BEGIN RECORDED DATA

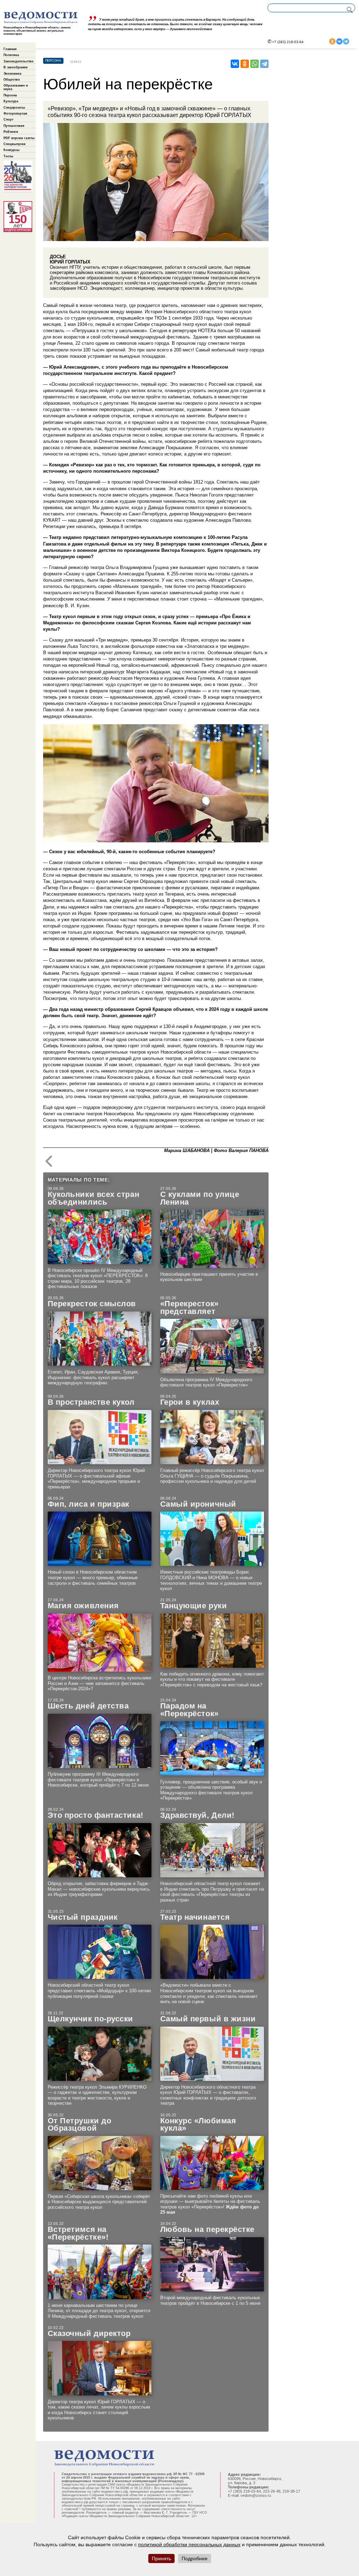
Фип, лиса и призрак (88, 1504)
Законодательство (19, 61)
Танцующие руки (193, 1606)
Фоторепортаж (15, 113)
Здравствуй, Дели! (197, 1815)
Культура (11, 101)
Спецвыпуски (15, 144)
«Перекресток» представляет (189, 1307)
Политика (11, 55)
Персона (10, 95)
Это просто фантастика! (95, 1815)
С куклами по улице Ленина (199, 1198)
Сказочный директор (89, 2333)
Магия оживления (83, 1606)
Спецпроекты (14, 107)
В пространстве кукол (91, 1402)
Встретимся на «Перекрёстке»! (78, 2233)
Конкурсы (12, 150)
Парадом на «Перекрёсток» (189, 1709)
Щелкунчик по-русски (90, 2019)
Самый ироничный (198, 1504)
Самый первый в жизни (208, 2019)
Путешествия (14, 126)
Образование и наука (16, 87)
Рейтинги (11, 131)
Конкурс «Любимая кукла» (198, 2124)
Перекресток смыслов (92, 1304)
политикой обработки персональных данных (189, 2544)
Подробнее (195, 2558)
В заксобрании (16, 67)
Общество (12, 79)
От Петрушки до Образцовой (79, 2124)
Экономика (12, 73)
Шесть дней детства (88, 1706)
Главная (10, 49)
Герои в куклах (189, 1402)
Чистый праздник (83, 1917)
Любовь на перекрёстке (207, 2229)
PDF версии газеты (19, 138)
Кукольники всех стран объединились (93, 1198)
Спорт (8, 119)
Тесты (8, 156)
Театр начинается (195, 1917)
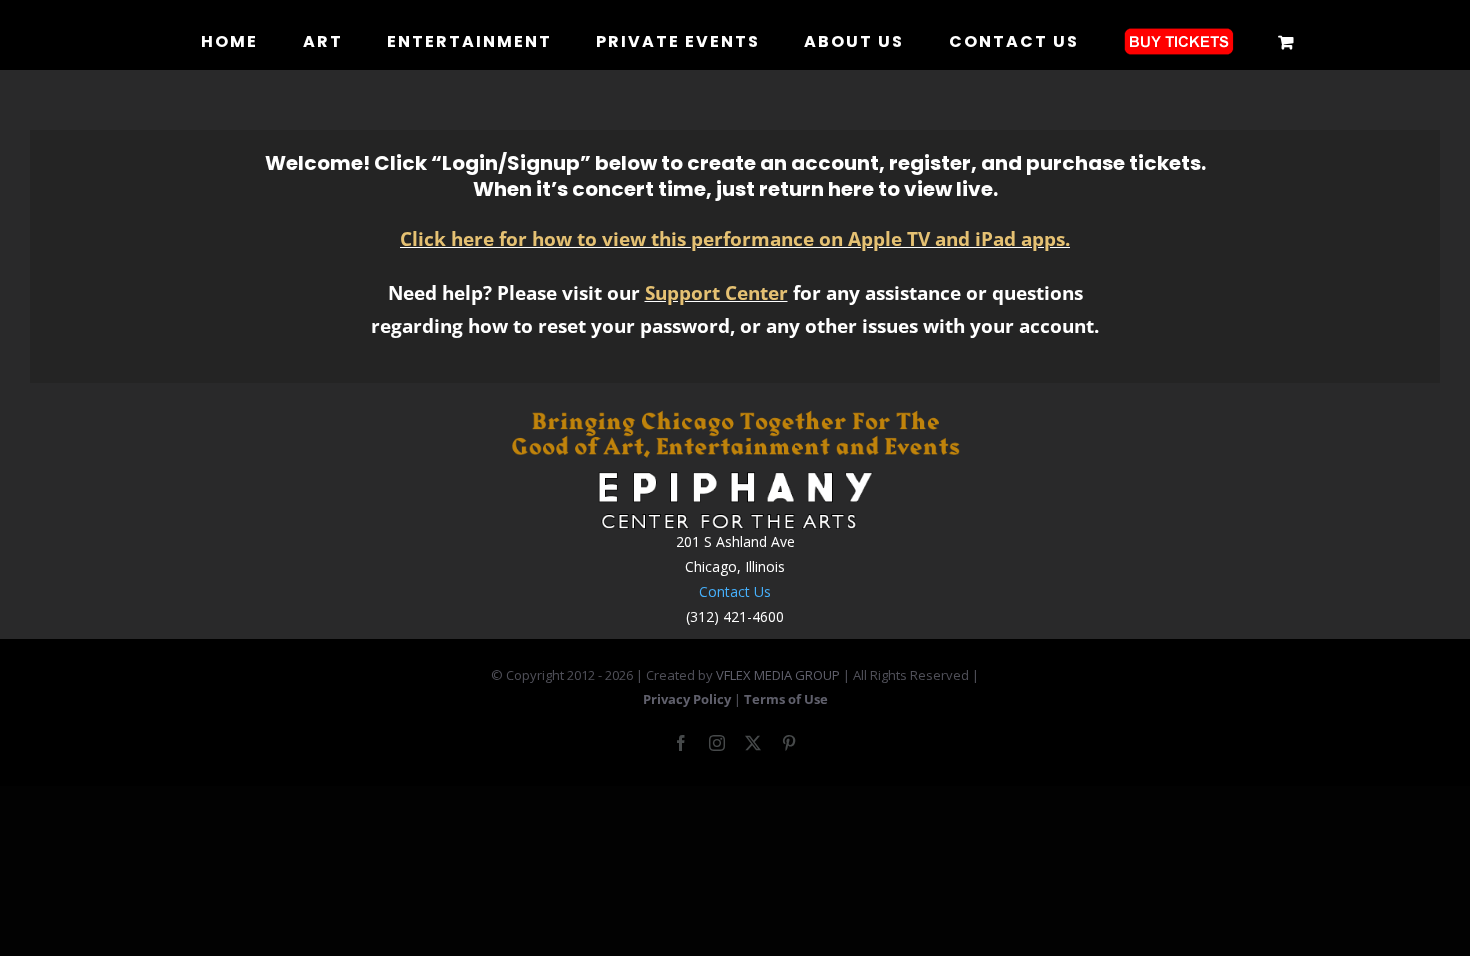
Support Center (716, 292)
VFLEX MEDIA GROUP (778, 675)
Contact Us (735, 591)
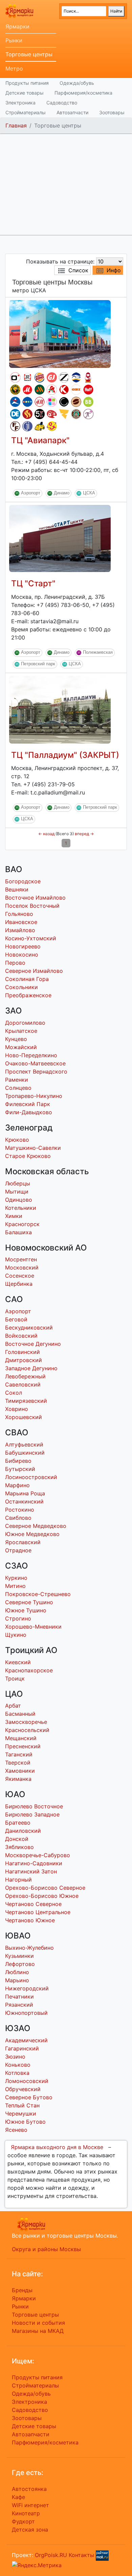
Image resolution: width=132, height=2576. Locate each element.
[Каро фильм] (64, 390)
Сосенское (19, 1275)
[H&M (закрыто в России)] (40, 402)
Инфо (114, 270)
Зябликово (19, 1847)
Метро (14, 68)
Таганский (18, 1754)
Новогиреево (23, 946)
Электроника (20, 102)
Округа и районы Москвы (46, 2249)
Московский (22, 1267)
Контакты (81, 2555)
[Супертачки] (40, 426)
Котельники (20, 1207)
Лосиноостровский (31, 1477)
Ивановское (21, 922)
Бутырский (20, 1469)
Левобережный (25, 1376)
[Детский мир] (27, 402)
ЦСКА (89, 492)
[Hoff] (88, 390)
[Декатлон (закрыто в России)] (15, 414)
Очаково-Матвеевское (35, 1063)
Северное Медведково (35, 1525)
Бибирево (18, 1460)
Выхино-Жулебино (29, 1947)
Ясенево (16, 2129)
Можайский (21, 1047)
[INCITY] (64, 402)
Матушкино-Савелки (33, 1147)
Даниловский (23, 1830)
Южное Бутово (25, 2121)
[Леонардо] (52, 414)
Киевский (18, 1662)
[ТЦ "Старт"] (60, 537)
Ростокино (19, 1509)
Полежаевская (98, 652)
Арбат (13, 1705)
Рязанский (19, 2004)
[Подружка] (88, 414)
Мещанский (21, 1738)
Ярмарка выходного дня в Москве (57, 2147)
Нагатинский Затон (31, 1871)
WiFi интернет (30, 2505)
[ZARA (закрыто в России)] (64, 377)
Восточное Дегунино (33, 1343)
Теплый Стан (22, 2105)
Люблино (17, 1972)
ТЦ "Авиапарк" (40, 440)
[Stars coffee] (76, 414)
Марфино (17, 1485)
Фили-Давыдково (28, 1112)
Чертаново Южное (30, 1920)
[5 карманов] (40, 414)
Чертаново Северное (33, 1904)
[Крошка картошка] (15, 390)
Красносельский (27, 1730)
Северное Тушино (29, 1602)
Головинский (22, 1352)
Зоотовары (112, 112)
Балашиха (18, 1232)
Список (78, 270)
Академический (26, 2040)
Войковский (21, 1335)
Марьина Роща (25, 1493)
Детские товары (24, 93)
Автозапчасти (72, 112)
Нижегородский (27, 1988)
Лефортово (20, 1964)
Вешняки (16, 889)
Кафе (18, 2497)
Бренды (22, 2290)
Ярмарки (17, 26)
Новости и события (38, 2322)
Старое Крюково (28, 1156)
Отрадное (18, 1550)
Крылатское (21, 1030)
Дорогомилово (25, 1022)
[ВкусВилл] (88, 402)
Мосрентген (21, 1259)
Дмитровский (23, 1360)
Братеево (17, 1822)
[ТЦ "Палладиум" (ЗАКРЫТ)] (60, 709)
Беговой (16, 1319)
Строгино (18, 1618)
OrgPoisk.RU (51, 2555)
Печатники (19, 1996)
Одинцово (18, 1199)
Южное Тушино (25, 1610)
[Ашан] (52, 390)
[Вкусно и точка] (40, 390)
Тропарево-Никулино (33, 1096)
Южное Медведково (32, 1534)
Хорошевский (23, 1417)
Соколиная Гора (27, 979)
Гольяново (19, 913)
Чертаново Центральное (37, 1912)
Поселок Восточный (32, 905)
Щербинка (18, 1283)
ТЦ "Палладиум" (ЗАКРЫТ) (65, 755)
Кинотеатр (26, 2513)
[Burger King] (40, 377)
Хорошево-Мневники (33, 1626)
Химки (13, 1216)
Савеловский (23, 1384)
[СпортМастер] (15, 402)
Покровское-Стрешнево (38, 1594)
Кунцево (16, 1039)
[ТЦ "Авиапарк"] (60, 333)
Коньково (17, 2064)
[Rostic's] (27, 377)
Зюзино (15, 2056)
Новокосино (21, 954)
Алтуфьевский (24, 1444)
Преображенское (28, 995)
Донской (16, 1838)
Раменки (16, 1079)
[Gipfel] (27, 426)
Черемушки (20, 2113)
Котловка (17, 2072)
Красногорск (22, 1224)
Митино (15, 1585)
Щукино (15, 1634)
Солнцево (18, 1087)
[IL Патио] (27, 414)
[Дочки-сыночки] (52, 426)
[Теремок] (88, 377)
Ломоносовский (26, 2081)
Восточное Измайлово (35, 897)
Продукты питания (27, 83)
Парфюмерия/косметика (83, 93)
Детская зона (30, 2529)
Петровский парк (38, 663)
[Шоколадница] (76, 402)
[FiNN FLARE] (15, 426)
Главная (16, 125)
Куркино (16, 1577)
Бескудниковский (29, 1327)
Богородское (23, 881)
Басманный (20, 1713)
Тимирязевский (26, 1400)
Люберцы (17, 1183)
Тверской (17, 1762)
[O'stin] (15, 377)
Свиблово (18, 1517)
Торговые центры (28, 54)
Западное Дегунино (31, 1368)
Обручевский (23, 2089)
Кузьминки (19, 1955)
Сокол (13, 1392)
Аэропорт (30, 492)
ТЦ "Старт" (33, 583)
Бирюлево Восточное (34, 1806)
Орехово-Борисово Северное (45, 1887)
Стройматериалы (25, 112)
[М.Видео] (27, 390)
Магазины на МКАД (38, 2330)
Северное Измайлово (34, 970)
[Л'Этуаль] (76, 377)
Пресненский (23, 1746)
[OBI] (76, 390)
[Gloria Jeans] (52, 377)
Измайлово (20, 930)
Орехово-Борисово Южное (42, 1895)
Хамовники (20, 1770)
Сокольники (21, 987)
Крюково (17, 1139)
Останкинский (24, 1501)
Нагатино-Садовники (33, 1863)
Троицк (15, 1678)
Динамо (61, 492)
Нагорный (18, 1879)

END RECORDED DATA

### ACTIVITY
In the material above, one part opens with the line containing "политикой обработки персональных" and closes with the line containing "Новости и события (38, 2322)". Write out that part exactly and skip its pictures.

### WRITTEN SOLUTION
политикой обработки персональных данных (189, 2544)
Подробнее (195, 2558)
В заксобрании (16, 67)
Общество (12, 79)
От Петрушки до Образцовой (79, 2124)
Экономика (12, 73)
Шесть дней детства (88, 1706)
Главная (10, 49)
Герои в куклах (189, 1402)
Чистый праздник (83, 1917)
Любовь на перекрёстке (207, 2229)
PDF версии газеты (19, 138)
Кукольники всех стран объединились (93, 1198)
Спорт (8, 119)
Тесты (8, 156)
Театр начинается (195, 1917)
Support Center (716, 292)
VFLEX MEDIA GROUP (778, 675)
Contact Us (735, 591)
Image resolution: width=132, height=2576. Locate each element.
[Каро фильм] (64, 390)
Сосенское (19, 1275)
[H&M (закрыто в России)] (40, 402)
Инфо (114, 270)
Зябликово (19, 1847)
Метро (14, 68)
Таганский (18, 1754)
Новогиреево (23, 946)
Электроника (20, 102)
Округа и районы Москвы (46, 2249)
Московский (22, 1267)
Контакты (81, 2555)
[Супертачки] (40, 426)
Котельники (20, 1207)
Лосиноостровский (31, 1477)
Ивановское (21, 922)
Бутырский (20, 1469)
Левобережный (25, 1376)
[Детский мир] (27, 402)
ЦСКА (89, 492)
[Hoff] (88, 390)
[Декатлон (закрыто в России)] (15, 414)
Очаково-Матвеевское (35, 1063)
Северное Медведково (35, 1525)
Бибирево (18, 1460)
Выхино-Жулебино (29, 1947)
Ясенево (16, 2129)
Можайский (21, 1047)
[INCITY] (64, 402)
Матушкино-Савелки (33, 1147)
Даниловский (23, 1830)
Южное Бутово (25, 2121)
[Леонардо] (52, 414)
Киевский (18, 1662)
[ТЦ "Старт"] (60, 537)
Ростокино (19, 1509)
Полежаевская (98, 652)
Арбат (13, 1705)
Рязанский (19, 2004)
[Подружка] (88, 414)
Мещанский (21, 1738)
Ярмарка выходного дня в Москве (57, 2147)
Нагатинский Затон (31, 1871)
WiFi интернет (30, 2505)
[ZARA (закрыто в России)] (64, 377)
Восточное Дегунино (33, 1343)
Теплый Стан (22, 2105)
Люблино (17, 1972)
ТЦ "Авиапарк" (40, 440)
[Stars coffee] (76, 414)
Марфино (17, 1485)
Фили-Давыдково (28, 1112)
Чертаново Южное (30, 1920)
[5 карманов] (40, 414)
Чертаново Северное (33, 1904)
[Крошка картошка] (15, 390)
Красносельский (27, 1730)
Северное Тушино (29, 1602)
Головинский (22, 1352)
Зоотовары (112, 112)
Балашиха (18, 1232)
Список (78, 270)
Академический (26, 2040)
Войковский (21, 1335)
Марьина Роща (25, 1493)
Детские товары (24, 93)
Автозапчасти (72, 112)
Нижегородский (27, 1988)
Лефортово (20, 1964)
Вешняки (16, 889)
Кафе (18, 2497)
Бренды (22, 2290)
Ярмарки (17, 26)
Новости и события (38, 2322)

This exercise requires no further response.